More often than I would like, I have used this space to decry our shortcomings because we retain and still use capital punishment. This past Sunday, however, marked the 10th anniversary of a high point in our shared history.

On March 1, 2005 the U.S. Supreme Court issued its ruling in Roper v. Simmons holding that the death penalty was an unconstitutional punishment for juvenile offenders. That opinion turned on the Court’s recognition of our evolving standards of decency.

Just as is true of individuals, the Constitution acknowledges that as a society, we are capable of growing in our understanding of our shared humanity. As we learn more about ourselves as people, our criminal justice policies evolve to reflect a more nuanced and accurate understanding of the human condition.

From 1977 until 2005 seven states executed 22 juvenile offenders. More than half of those executions took place in Texas. When the Court first looked at the question in Stanford v. Kentucky in 1989, it held that juvenile offenders could be punished with death.

What happened just 12 years later in 2005?

We learned more about what makes young people act out. We understood more about brain development and the root causes of crime. And the measures we used to hold young people accountable evolved to some extent as well.

That phrase, evolving standards of decency was coined by Chief Justice Earl Warren in 1958 in the case of Trop v. Dulles. In that case the Supreme Court articulated the limits that the Constitution places on what punishment a government may impose. Just as importantly, it observed that the scope of the eighth amendment’s protections are not static.

As society matures — as we learn and grow — the 8th amendment’s protections grow as well.

The evolution of the Court’s view on the legality of executing youthful offenders is an example. The Court’s view on executing people with intellectual disabilities is another.

Advocates for people with intellectual disabilities and advocates for youthful offenders, engaged in a process of educating the public and policymakers on the science of developmental disabilities and the adolescent brain. This enhanced public understanding elevated growing discomfort with executions for people with intellectual disabilities and juveniles.

In 2002 when the Court revisited the question of executions for people with intellectual disabilities in Atkins v. Virginia, 18 states had voted with their feet to ban the practice.

Similarly when the Court had the opportunity to review the idea of executing juveniles, the country had already moved well away from that practice as well.

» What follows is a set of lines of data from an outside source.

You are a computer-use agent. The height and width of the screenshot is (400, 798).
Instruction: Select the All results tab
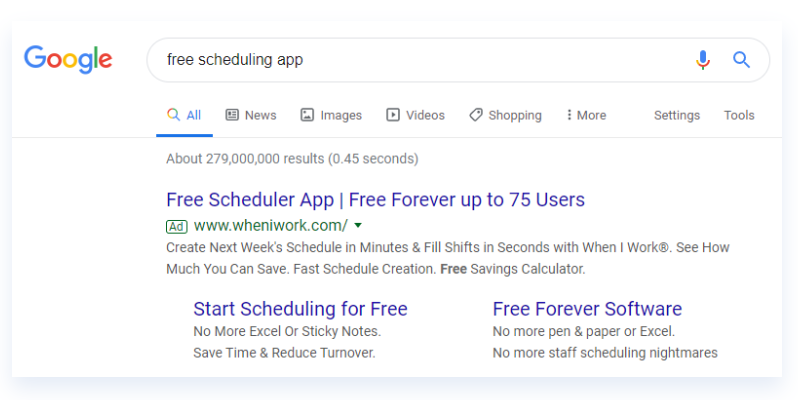coord(184,116)
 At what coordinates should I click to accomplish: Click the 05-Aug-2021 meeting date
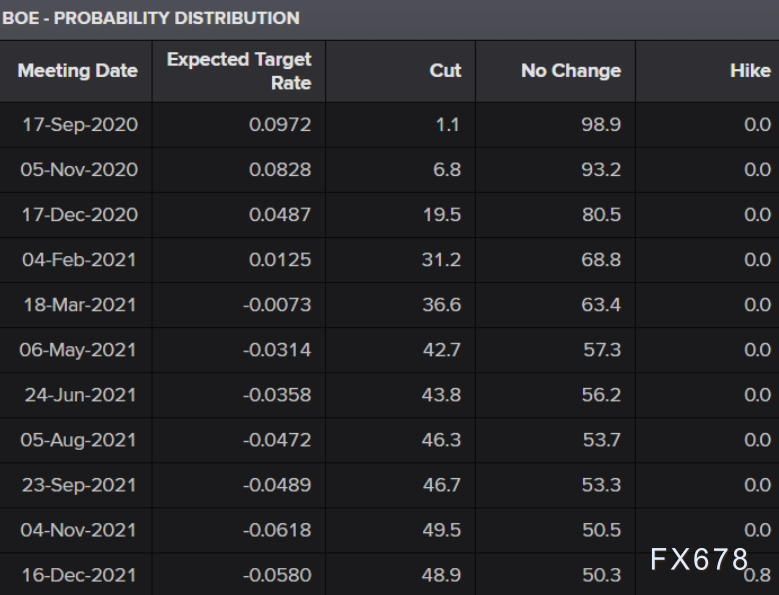pyautogui.click(x=79, y=440)
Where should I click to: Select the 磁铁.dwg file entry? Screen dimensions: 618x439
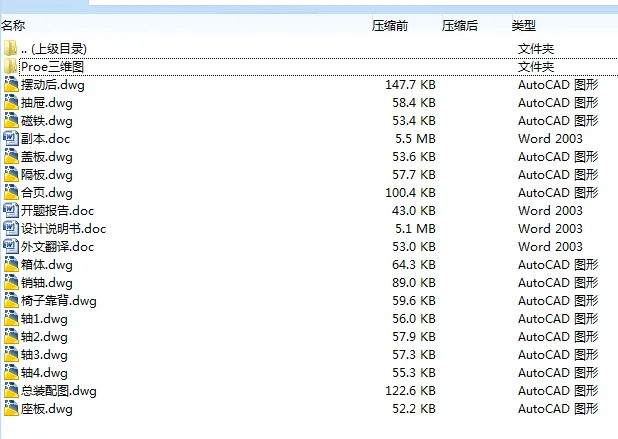(x=47, y=121)
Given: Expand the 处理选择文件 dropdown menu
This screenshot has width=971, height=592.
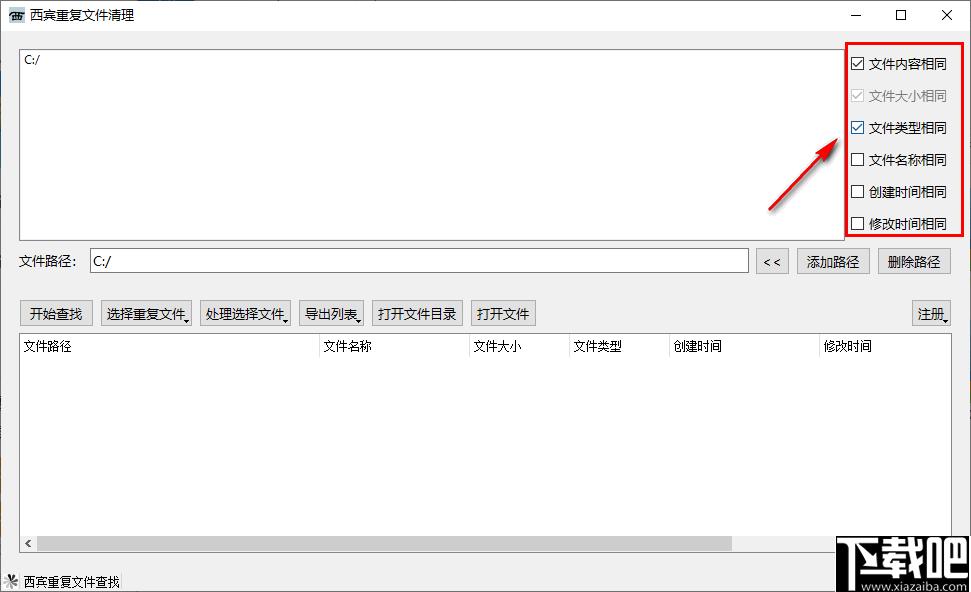Looking at the screenshot, I should 246,314.
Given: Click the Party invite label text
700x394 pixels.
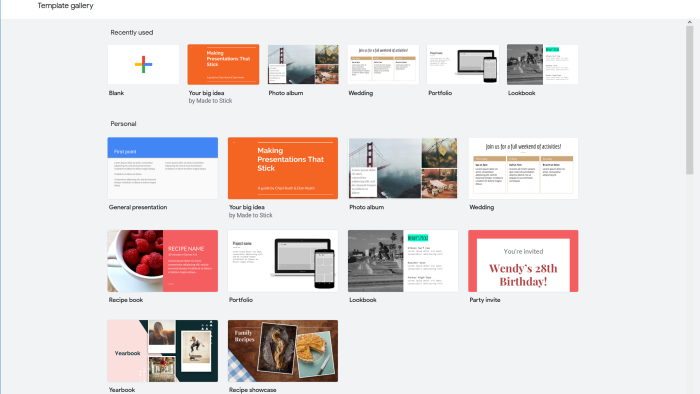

In the 10 years since the Court ruled in Roper v. Simmons, the march of progress continues. Six more states have eliminated death as a punishment. Today 18 states and the District of Columbia ban the practice altogether. Governors have ordered moratoriums on executions in Colorado, Oregon, Pennsylvania and Washington State. Eight other states have stopped executions for all practical purpose because they are caught in the morass of finding the right drugs to kill prisoners.

The nearing end of capital punishment is the beginning of a new era — an era where common sense, personal accountability and healing for all victims of crime will be priorities.

It could not come at a better time. People from all across the political spectrum are re-examining criminal justice policies and asking hard questions. Communities, which previously had been locked out of the conversation, are taking their places at the table.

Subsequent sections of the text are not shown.